• _EXERCISE DETAILS_: From the line that contains "The width and" down to the final line below, please repeat each line exactly and nothing more, with no pictures.

• _DATA RECORDS_:
-- Opening Marker --

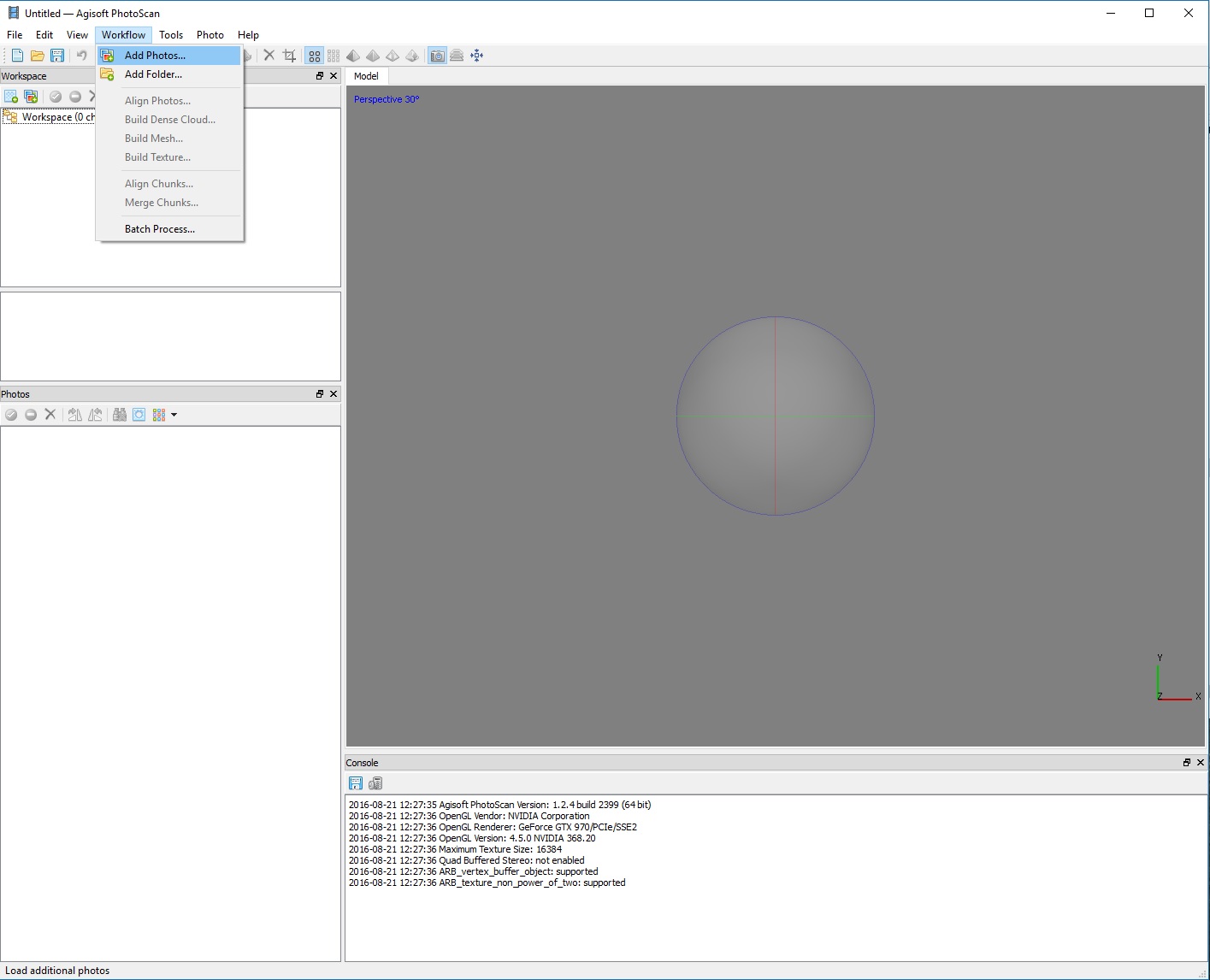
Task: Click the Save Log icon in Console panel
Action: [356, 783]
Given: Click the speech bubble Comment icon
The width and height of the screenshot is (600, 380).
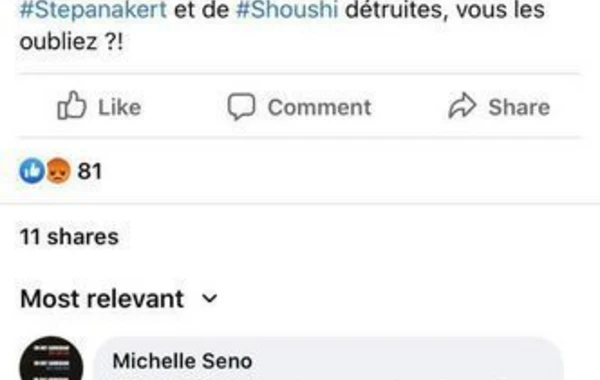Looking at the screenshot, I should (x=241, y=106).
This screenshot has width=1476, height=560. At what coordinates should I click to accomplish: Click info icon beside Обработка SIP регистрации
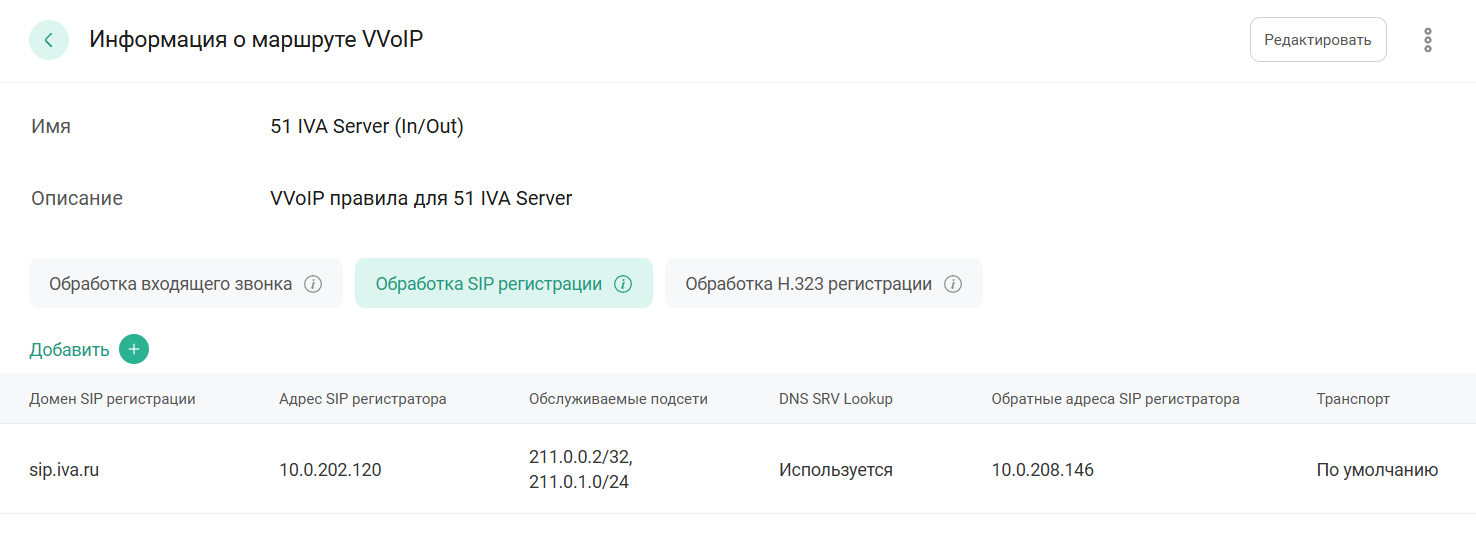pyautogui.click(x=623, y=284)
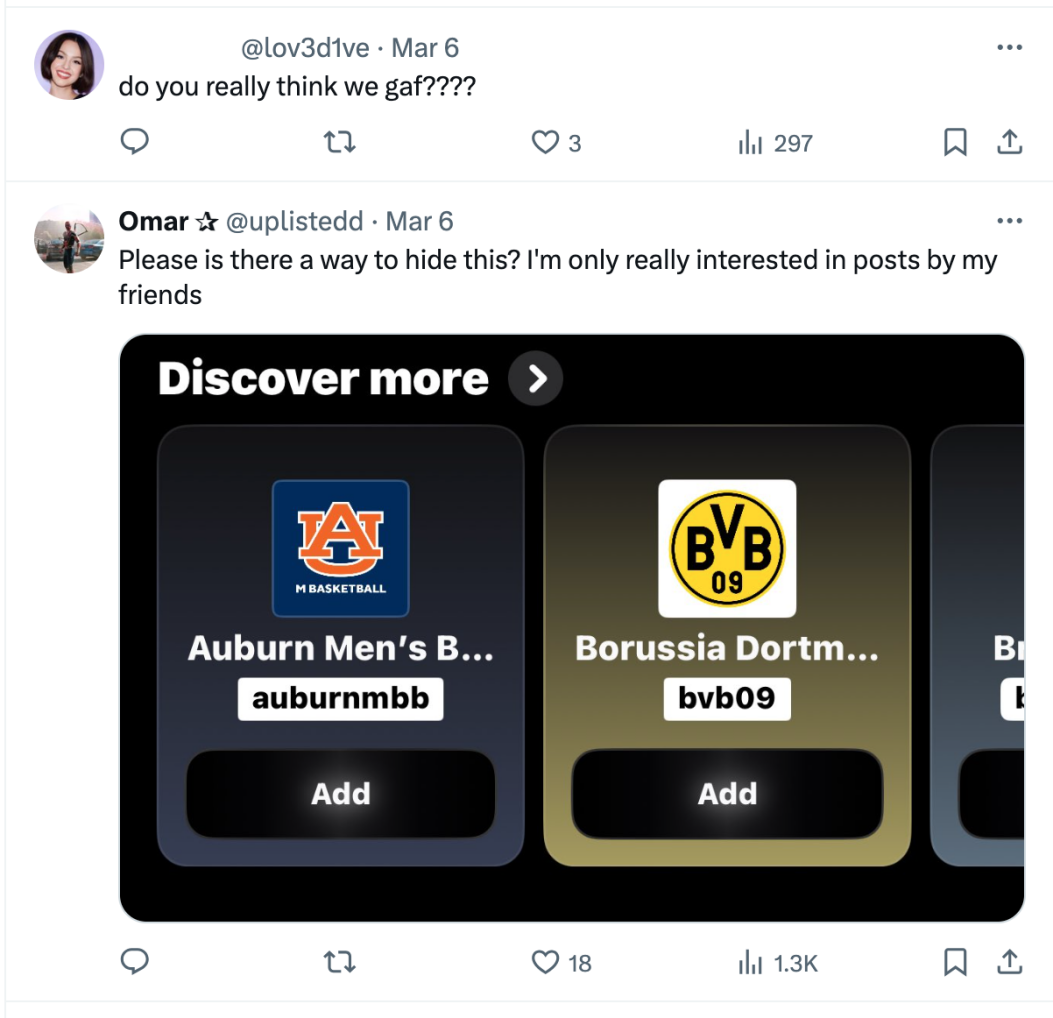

-- Closing Marker --

• _SOLVED PROBLEM_:
The width and height of the screenshot is (600, 380).
Looking at the screenshot, I should (x=241, y=106).
This screenshot has width=1476, height=560. At what coordinates should I click to accomplish: Click info icon beside Обработка SIP регистрации
pyautogui.click(x=623, y=284)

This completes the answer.